Question

Consider the following haloalkanes
$\left(\right.1\left.\right)$ $CH_{3}F$
$\left(\right.2\left.\right)$ $CH_{3}Cl$
$\left(\right.3\left.\right)$ $CH_{3}Br$
$\left(\right.4\left.\right)$ $CH_{3}I$
The correct sequence of increasing order of dipole moments is

• A. 1 < 2 < 3 < 4
• B. 4 < 3 < 2 < 1
• C. 4 < 3 < 1 < 2
• D. 3 < 4 < 1 < 2

Answer 1

Answer: (C)

$\underset{1.64 D}{C H_{3} I} < \underset{1.79 D}{C H_{3} B r} < \underset{1.84 D}{C H_{3} F} < \underset{1.94 D}{C H_{3} C l}$
The charge separation in $C-X$ bond decreases in the order
$C-F>C-Cl>C-Br>C-I,$ due to decrease in the electronegativity as we more from $F \rightarrow Cl \rightarrow Br \rightarrow I$ .
$CH_{3}Cl$ has higher dipole moment than $CH_{3}F$ , because of larger bond length of $C-Cl$ bond.

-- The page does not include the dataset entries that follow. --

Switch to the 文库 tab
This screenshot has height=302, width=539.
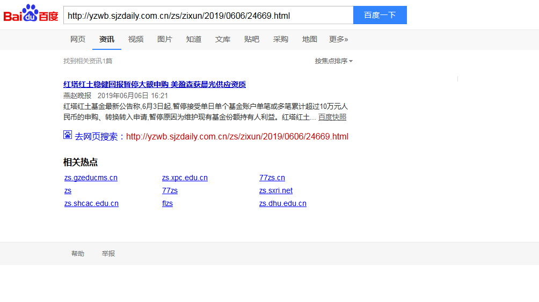point(223,39)
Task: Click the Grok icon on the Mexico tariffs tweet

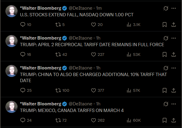Action: coord(165,104)
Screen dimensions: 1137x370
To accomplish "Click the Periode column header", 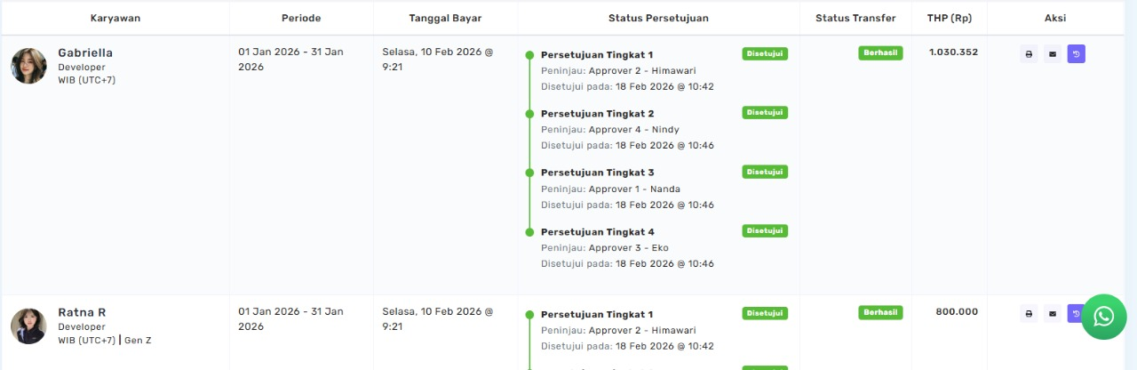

The larger $C-Cl$ bond length causes dipole moment $\left(\right.\mu \left.\right)=q\times d$ to be larger for $CH_{3}Cl$ than $CH_{3}F$ . In case of other haloalkanes, the effect of larger $C-X$ bond length cannot outweigh the effect of decreased charge separation.